Conheça como a cerâmica se manifesta em Icoaraci através da história da família Sant’ana e como matéria prima, saberes ancestrais e criatividade estão conectados ao território.
Conversa Fiada é uma série de entrevistas com pessoas que trazem pontos de vistas inventivos sobre a relação com o fazer artesanal e sua rede. São artesãos inovadores, artistas visuais, designers, pesquisadores, criativos, professores e muitas outras pessoas que estão pensando sobre e fazendo artesanato, trazendo desafios, soluções e inovações para o setor.
Nesta Conversa Fiada entrevistamos a Maynara Sant’ana, comunicadora e ativista afro-amazônida, e atua no Ateliê Família Santana formado com seus pais e esposo, em Icoaraci, Belém – PA. A paraense compartilha conhecimentos históricos, tradicionais e tecnológicos e encontrou na comunicação a forma de fazer a ponte entre a tradição local e familiar com o mundo.

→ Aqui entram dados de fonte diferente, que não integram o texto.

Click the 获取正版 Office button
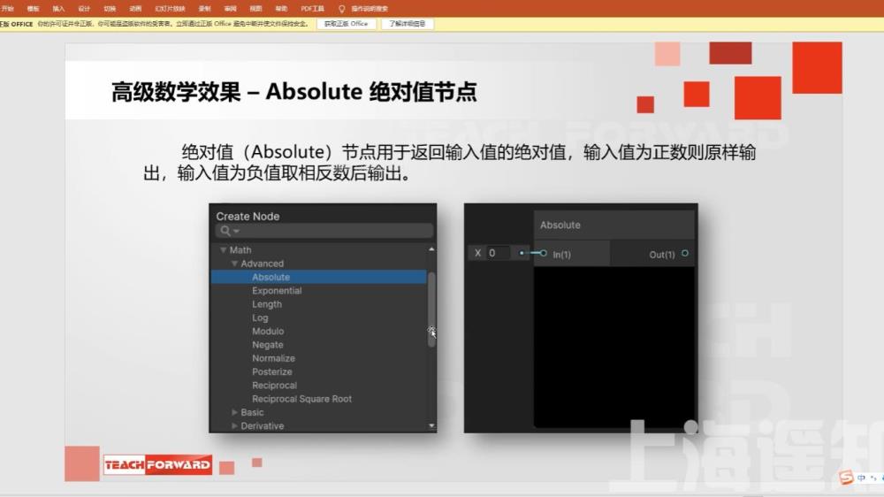Image resolution: width=884 pixels, height=497 pixels. coord(346,24)
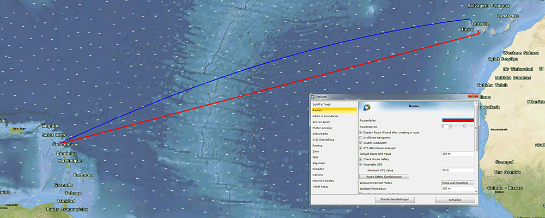The height and width of the screenshot is (218, 545).
Task: Open S-52 Darstellung settings
Action: pos(323,140)
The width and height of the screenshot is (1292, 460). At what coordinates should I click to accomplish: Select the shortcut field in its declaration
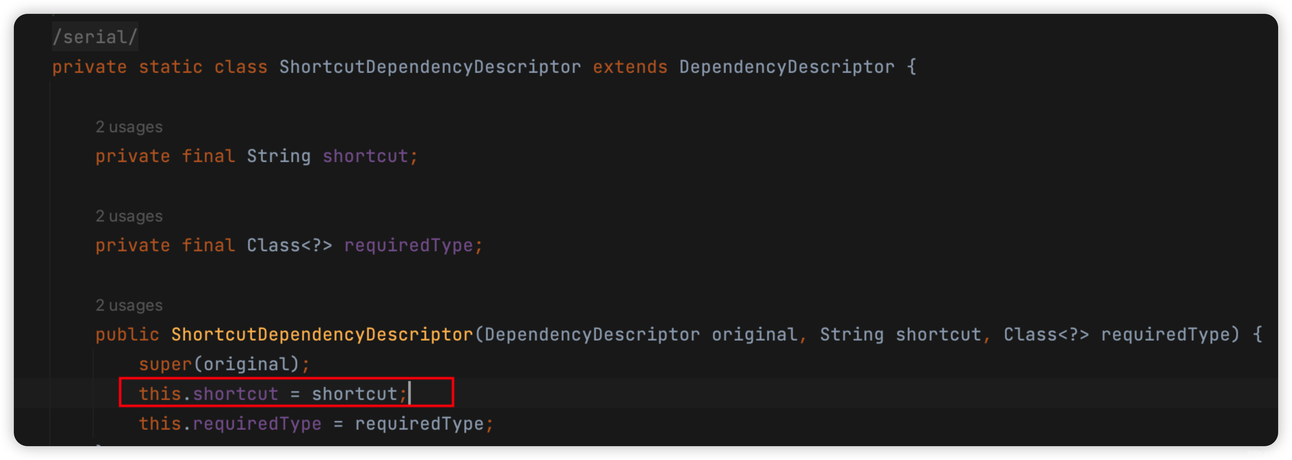pos(365,157)
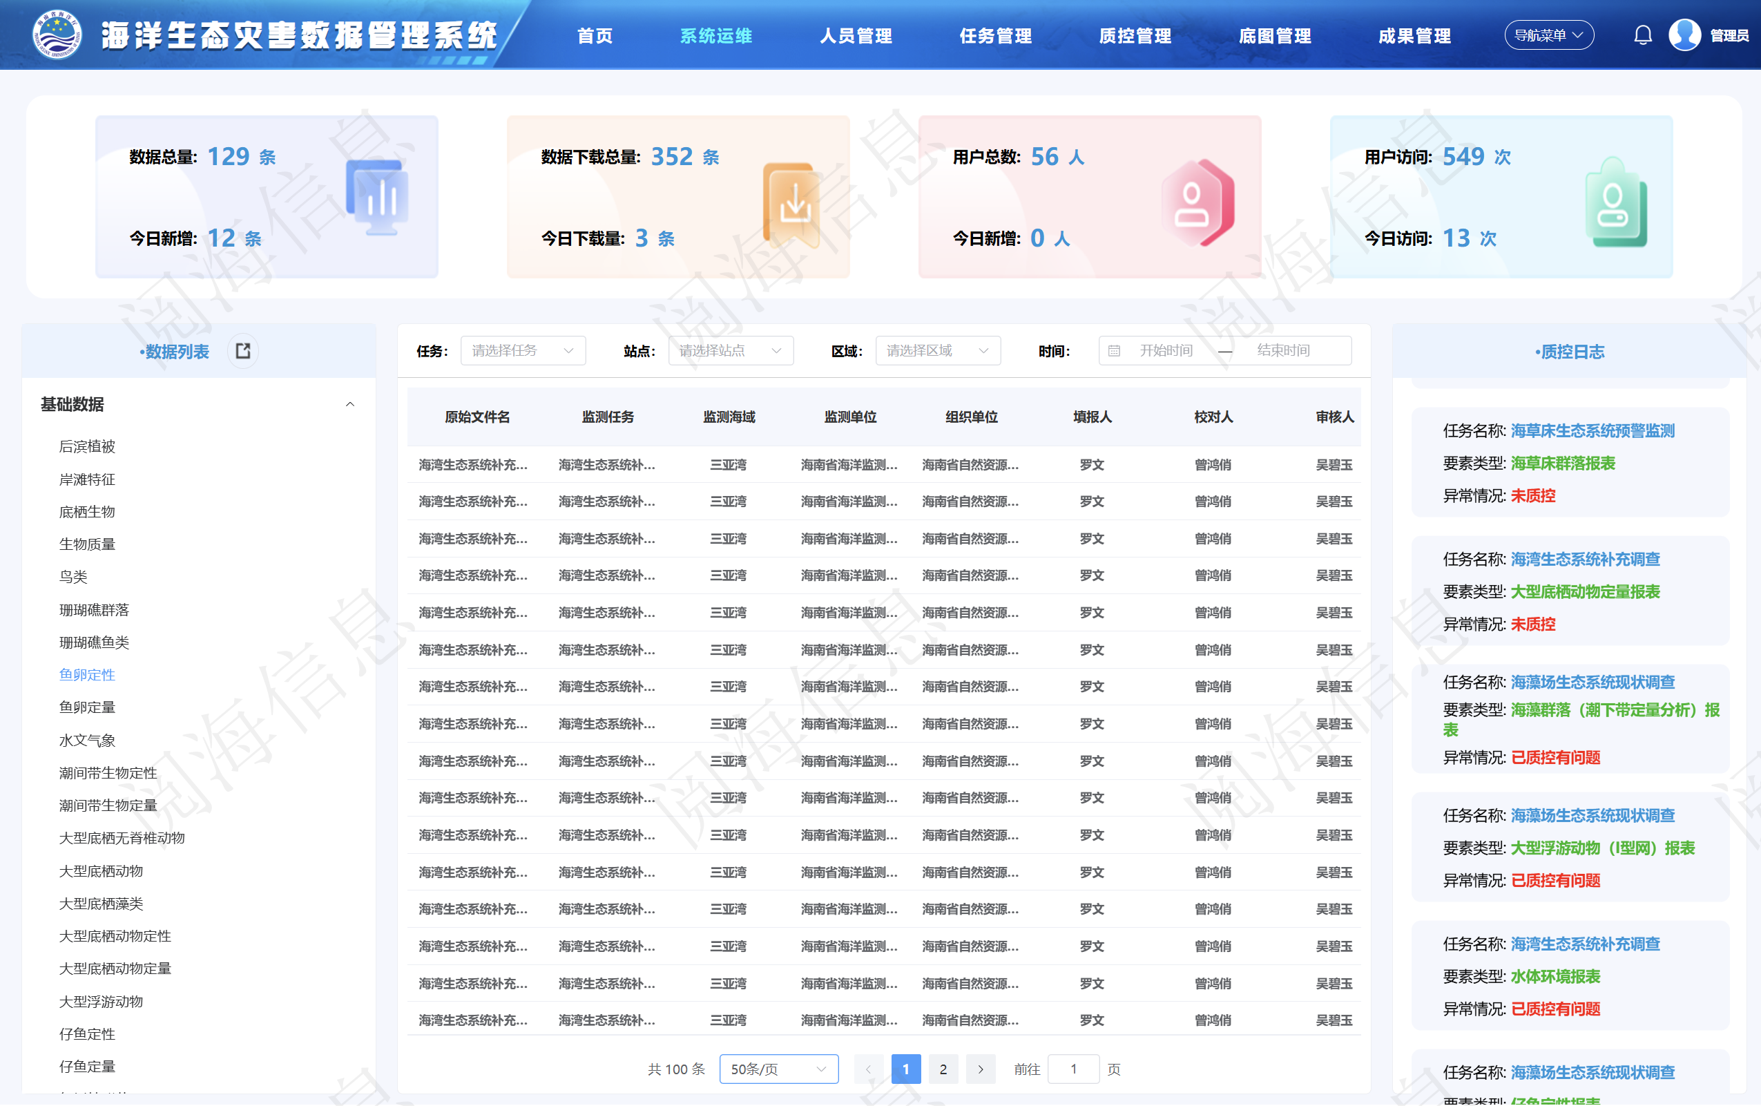Viewport: 1761px width, 1106px height.
Task: Go to page 2 of results
Action: tap(943, 1069)
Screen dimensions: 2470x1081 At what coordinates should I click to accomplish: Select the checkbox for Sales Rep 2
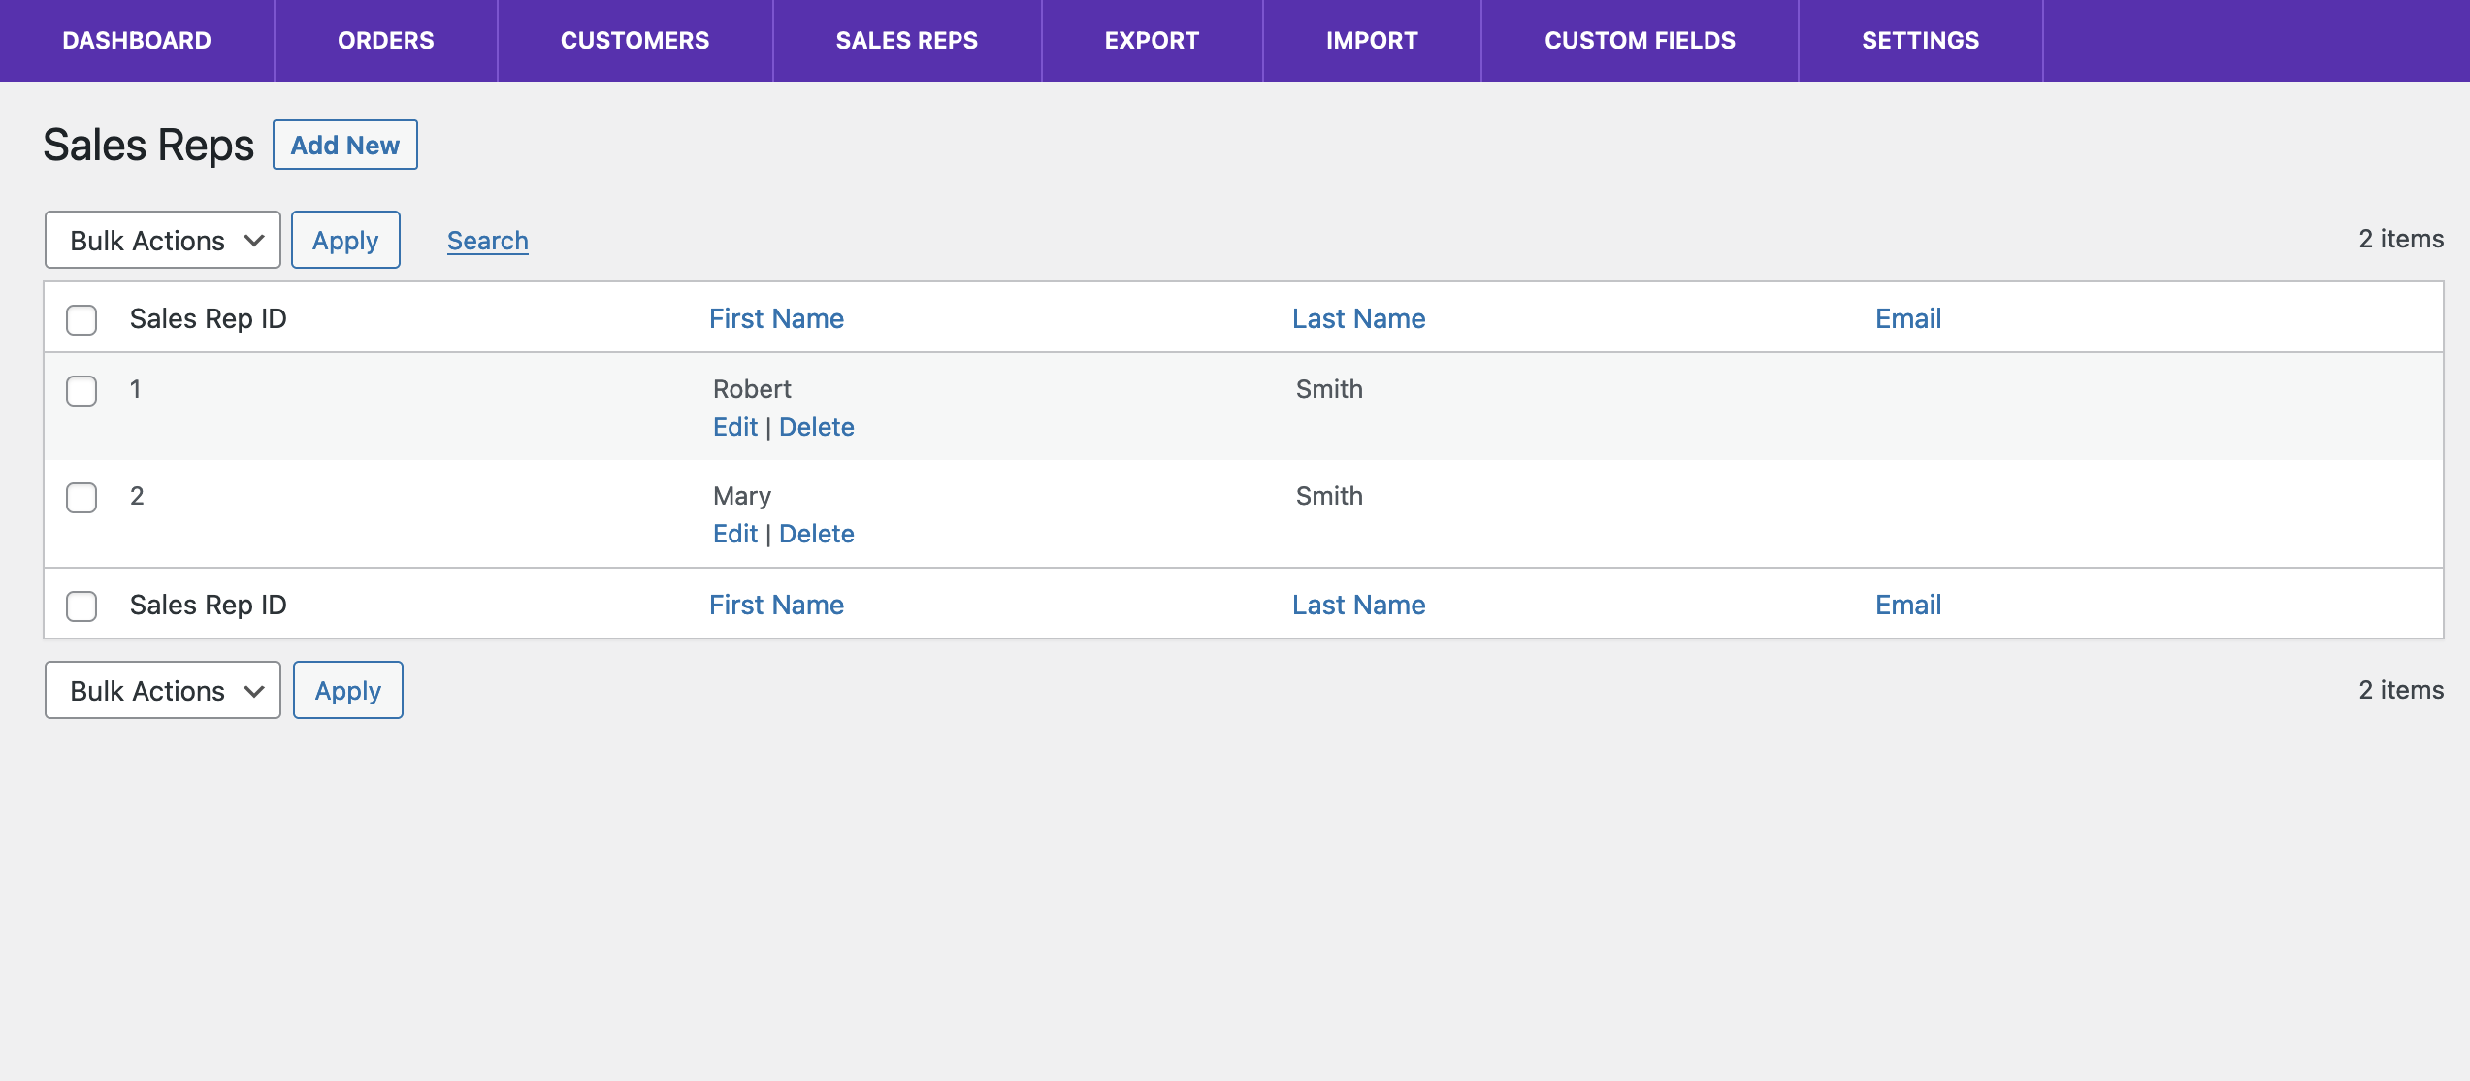81,498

Seja na pesquisa, na condução das visitas ou nas redes sociais, Maynara transmite com muita paixão a história da cerâmica local e de sua família.
Esta entrevista é a primeira de uma série especial, conduzida pela especialista do CRAB Alice Meditsch, com participantes do III Seminário “Mãos que Promovem o Brasil”, que também fizeram parte do Mosaico Amazônia Legal, o Mapeamento Cultural do Artesanato Brasileiro. Para saber mais sobre o projeto, baixe nosso e-book em: https://crab.sebrae.com.br/mosaico-amazonia-legal
A seguir conheça mais sobre Maynara nessa conversa carregada de conhecimento

A cerâmica amazônica carrega o tempo como resposta da reconexão das gerações.
Maynara Santana:
Venho de Belém, Pará, norte do país. Sou a terceira geração de uma família que trabalha com cerâmica há mais de 50 anos. Icoaraci é um território maravilhoso de conhecer. É um lugar margeado por rios e essa característica deu de presente para a gente a possibilidade de ter um polo ceramista. A gente trabalha há 150 anos com isso, então é um lugar que tem muita cultura.
Além do barro, tem muito cordão de bicho, que é uma tradição cultural de festas e de óperas populares de rua, muito carimbó, com um lugar tradicional chamado Espaço Cultural Coisas de Negro, tem Tecnomelody, Rock Doido. É periférico de maneira geral, então você vê essa cultura pulsante, muito viva!
Alice:
Queria ouvir você sobre o tempo, algo que você traz no nosso vídeo do Mosaico da Amazônia Legal. Como vocês têm trabalhado essa tentativa de junção de opostos: o tempo do barro e o tempo que a juventude tem se movido?
Maynara:
O barro, ele tem mesmo essa questão química de aterrar você e deixar dentro de um compasso. Meu pai (Mestre Guilherme) tem uma fala muito mansa, serena. Ele tem um compasso que é o dele, o compasso do barro. Antes eu chegava lá acelerada, dizendo que precisava fazer isso, que tinha uma encomenda tal, ele me olhava e dizia: “não vai dar, Maynara”.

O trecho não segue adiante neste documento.